Gerardo Muñoz said...

Si, de hecho esta incluso. El texto entero esta en el ultimo numero de MINERVA, aqui te pego el link:
http://www.circulobellasartes.com/ag_ediciones-minerva-LeerMinerva.php?ele=14

Yo solo borre la ultima parte de este interesante ensayo de Danto.

G

Pelusa said...

Pues si que es interesante el ensayo... Siempre me ha parecido rara la idea de la "posesion" del arte. ¿Como poseer algo tan efimero y personal, con tantas interpretaciones como observadores tenga, y tan cambiante que, incluso para una misma persona, diferentes oportunidades de ver una obra pueden representar diferentes interpretacion de la misma?
...............
Oops!

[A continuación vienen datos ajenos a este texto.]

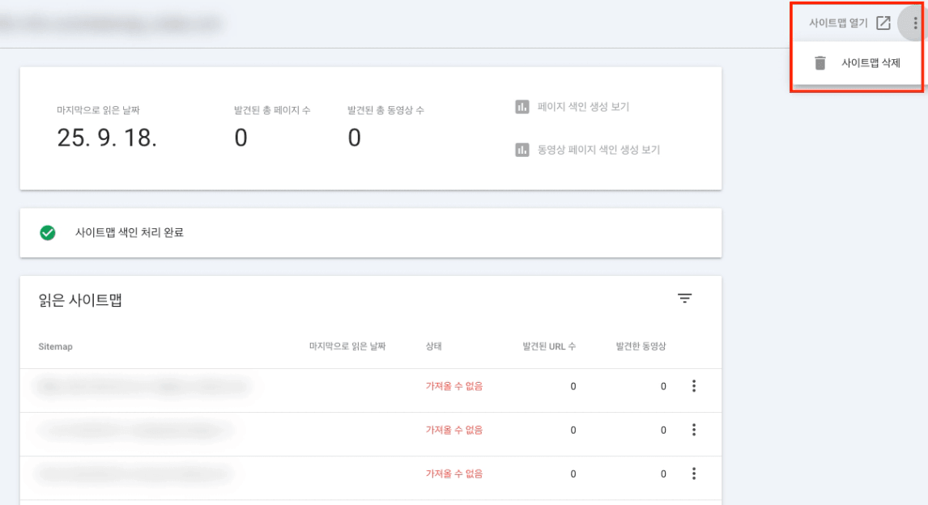Click the Sitemap column header
Screen dimensions: 928x505
click(55, 346)
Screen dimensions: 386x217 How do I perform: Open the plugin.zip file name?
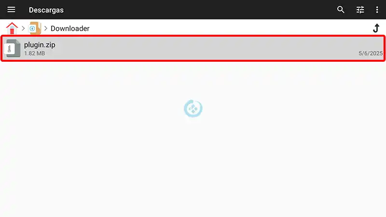(x=40, y=45)
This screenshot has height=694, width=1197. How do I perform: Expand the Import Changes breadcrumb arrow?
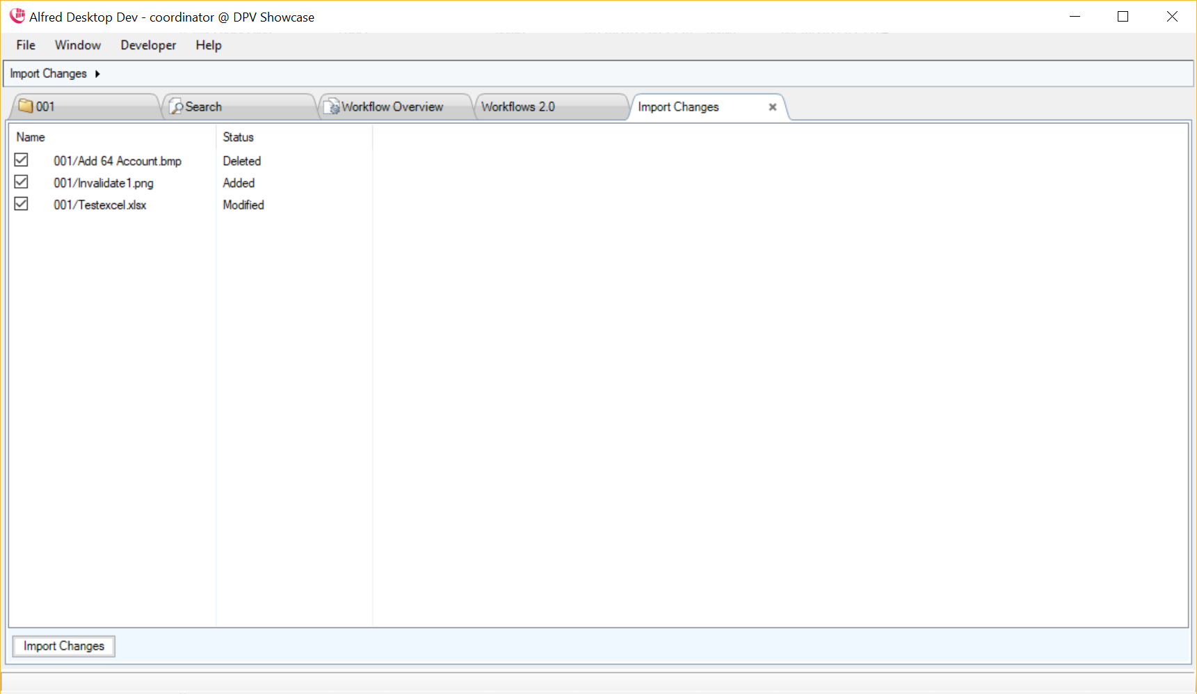tap(97, 74)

Tengo la mala costumbre de lanzarme a leer sin reparar mucho en los titulos, y solo ahora que leo el comentario de Ernesto me entero de que no es tuyo el texto... :)
Saludos!

Gerardo Muñoz said...

Muchas gracias por el comentario Pelusa, el tema dificil que a mi me interesa muchisimo. El texto de A. Danto plantea esas dificultades muy bien, creo yo.

un saludo fuerte y gracias por pasar!